There is no failure of essential purpose if the seller repairs or replaces the warrantable defects and the buyer subsequently accepts the truck. See Admiral Constr. & Maintenance, Inc. v. Cummins, Inc., 527 F. App'x 499, 503 (6th Cir. 2013) (affirming summary judgment); Lankford v. Rogers Ford Sales, 478 S.W.2d 248, 251 (Tex. Civ. App. - El Paso 1972, writ ref'd n.r.e.) (affirming summary judgment).
In its Second Amended Original Complaint, Plaintiff alleged that the trucks were frequently repaired, that Navistar, "Inc. failed and/or refused to make repairs sufficient to correct the defects, " and the that "underlying problems" with the trucks have not been "fixed." See Dkt.

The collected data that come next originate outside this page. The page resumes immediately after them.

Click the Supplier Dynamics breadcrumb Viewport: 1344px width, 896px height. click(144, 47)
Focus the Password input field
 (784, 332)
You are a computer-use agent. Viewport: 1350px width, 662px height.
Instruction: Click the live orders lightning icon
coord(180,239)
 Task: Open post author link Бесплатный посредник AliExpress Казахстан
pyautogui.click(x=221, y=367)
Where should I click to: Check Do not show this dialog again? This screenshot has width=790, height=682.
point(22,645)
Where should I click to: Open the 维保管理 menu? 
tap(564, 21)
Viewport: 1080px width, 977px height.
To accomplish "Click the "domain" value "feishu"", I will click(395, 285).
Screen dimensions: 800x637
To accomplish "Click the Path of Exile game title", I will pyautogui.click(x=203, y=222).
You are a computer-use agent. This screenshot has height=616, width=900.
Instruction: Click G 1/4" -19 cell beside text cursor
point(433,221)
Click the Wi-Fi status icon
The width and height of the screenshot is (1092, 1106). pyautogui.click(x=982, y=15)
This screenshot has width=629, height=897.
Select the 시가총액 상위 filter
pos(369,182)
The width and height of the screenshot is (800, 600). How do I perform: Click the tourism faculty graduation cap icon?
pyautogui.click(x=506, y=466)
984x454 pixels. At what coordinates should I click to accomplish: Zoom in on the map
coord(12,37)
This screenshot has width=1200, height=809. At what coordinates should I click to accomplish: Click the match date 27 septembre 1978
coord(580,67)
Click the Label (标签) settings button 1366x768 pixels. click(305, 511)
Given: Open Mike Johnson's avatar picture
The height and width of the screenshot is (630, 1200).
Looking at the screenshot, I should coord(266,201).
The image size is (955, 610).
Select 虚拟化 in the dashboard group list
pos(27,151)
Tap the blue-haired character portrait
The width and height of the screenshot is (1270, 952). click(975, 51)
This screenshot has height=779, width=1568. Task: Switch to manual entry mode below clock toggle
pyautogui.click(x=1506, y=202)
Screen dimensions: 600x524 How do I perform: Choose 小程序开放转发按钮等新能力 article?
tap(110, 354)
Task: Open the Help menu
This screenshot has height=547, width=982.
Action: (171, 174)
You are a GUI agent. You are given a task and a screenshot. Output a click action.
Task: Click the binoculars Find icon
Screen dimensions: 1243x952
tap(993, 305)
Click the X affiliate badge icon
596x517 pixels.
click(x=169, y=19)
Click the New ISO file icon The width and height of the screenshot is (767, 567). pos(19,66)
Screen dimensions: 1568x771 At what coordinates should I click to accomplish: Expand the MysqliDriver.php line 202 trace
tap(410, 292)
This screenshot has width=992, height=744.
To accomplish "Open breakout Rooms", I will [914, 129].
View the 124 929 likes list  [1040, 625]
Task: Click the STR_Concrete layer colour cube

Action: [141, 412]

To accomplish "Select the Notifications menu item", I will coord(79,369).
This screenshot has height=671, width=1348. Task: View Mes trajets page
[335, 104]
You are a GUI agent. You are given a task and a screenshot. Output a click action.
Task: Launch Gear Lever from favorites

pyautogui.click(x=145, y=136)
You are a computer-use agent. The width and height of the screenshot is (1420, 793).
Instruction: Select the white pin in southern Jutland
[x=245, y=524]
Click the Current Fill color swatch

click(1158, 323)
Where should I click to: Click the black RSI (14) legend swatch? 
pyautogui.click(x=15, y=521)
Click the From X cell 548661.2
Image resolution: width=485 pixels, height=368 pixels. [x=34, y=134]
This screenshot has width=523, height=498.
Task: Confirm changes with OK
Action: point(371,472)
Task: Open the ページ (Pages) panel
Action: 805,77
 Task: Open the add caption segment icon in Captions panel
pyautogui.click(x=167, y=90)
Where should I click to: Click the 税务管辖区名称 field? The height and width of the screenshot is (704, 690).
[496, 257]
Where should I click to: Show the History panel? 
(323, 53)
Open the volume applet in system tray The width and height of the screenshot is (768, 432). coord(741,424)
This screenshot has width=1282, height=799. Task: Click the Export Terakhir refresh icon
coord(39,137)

No. 30 at 17, 18. The express warranty was to repair or replace parts that were defective in material or workmanship, not to correct the alleged underlying design defects in the engine. Throughout its complaint, Plaintiff alleges a design defect and asserts that, despite numerous repairs, the design defect was not corrected. Plaintiff does not allege that Navistar, Inc. willfully failed or refused to make repairs or that it was dilatory, careless, or negligent in its compliance with the terms of the express warranty. Nor does Plaintiff allege unanticipated circumstances that prevented Navistar, Inc. from providing Plaintiff the remedy to which the parties had agreed. Instead, Plaintiff alleged that the repair or replacement of parts under the limited warranty could not "fix" the underlying design defect.
The Court concludes that Plaintiff did not assert a claim for failure of essential purpose of the express warranty, and Defendants were not put on notice of that claim in the Second Amended Original Complaint. Accordingly, Plaintiff waived that claim and cannot raise it for the first time in response to Defendants' Motion for Summary Judgment.
IT IS, THEREFORE, ORDERED that the Findings, Conclusions, and Recommendation of the United States Magistrate Judge, as modified, are accepted.
SO ORDERED this 28 day of May, 2015.